November 29, 1864 in Maury County, Tennessee
Franklin & Nashville Campaign

Union Forces Commanded by:
Maj. Gen. John M. Schofield
Forces Killed Wounded Captured
- 350 k,w,&m - -

Confederate Forces Commanded by:
Gen. John Bell Hood
Forces Killed Wounded Captured
17,000 500 k,w, &m - -

**Missing and Captured
Conclusion: Union Victory


Maj. Gen. George H. Thomas, headquartered at Nashville, had ordered Schofield to intercept the Confederate army and slow their advance, to gain him time to organize his forces and prepare his defenses at Nashville.

With Gen.
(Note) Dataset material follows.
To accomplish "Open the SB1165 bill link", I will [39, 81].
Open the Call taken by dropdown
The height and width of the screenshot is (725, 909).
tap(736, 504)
Hood's arrival on November 26, he devised a plan to outflank Schofield's forces, which had positioned themselves just north of the Duck River, and across the Columbia to Franklin Pike. His army would need possession of this pike if they were to march northward to Nashville. The plan called for 3/4 of his army to march around Schofield's army, while leaving Lee's Corps and the bulk of his artillery to demonstrate in front of Schofield, and mask his movements. Hood's destination was Spring Hill, Tennessee, which was 12 miles north of Columbia and 12 miles south of Franklin.

Spring Hill was the prelude to the Battle of Franklin.  On the night of November 28, Gen. John B. Hood's Army of Tennessee marched toward Spring Hill to get astride Maj. Gen. John M. Schofield's Union army's life line. Cavalry skirmishing between Brig. Gen. James H. Wilson's Union cavalry and Maj. Gen. Nathan B. Forrest's Confederate troopers continued throughout the day as the Confederates advanced.

On the 29th, Hood's infantry crossed Duck River and converged on Spring Hill. As the Confederate infantry was moving up into position, Union reinforcements were arriving from Columbia to secure the perimeter of Spring Hill. By the time Cheatham's 3 divisions were in place, darkness had fallen and the Confederate attack was stalled. What followed, on the evening of the 29th, was a total breakdown of miscommunications among the Confederate command and disjointed efforts to gain control of the vital Franklin Pike. In the meantime, Maj. Gen. Schofield reinforced the troops holding the crossroads at Spring Hill. In late afternoon, the Federals repulsed a piecemeal Confederate infantry attack. During the night, the rest of Schofield's command passed from Columbia through Spring Hill to Franklin.

Schofield managed to extricate his entire army from a perilous situation, marching silently by the Confederate army during the night, and on towards Franklin. On the morning of November 30, Hood was again in pursuit of Thomas's forces, but had missed a golden opportunity to destroy Schofield's forces, which would result in the bloody battle of Franklin on November 30.

At Spring Hill, the Federals suffered 350-killed, wounded and missing, the bulk of them in Bradley's Brigade, Wagner's division. The Confederates lost 500-killed, wounded and missing, the bulk of those within Forrest's and Cleburne's commands. This was, perhaps, Hood's best chance to isolate and defeat the Union army. The engagement has been described as "one of the most controversial non-fighting events of the entire war."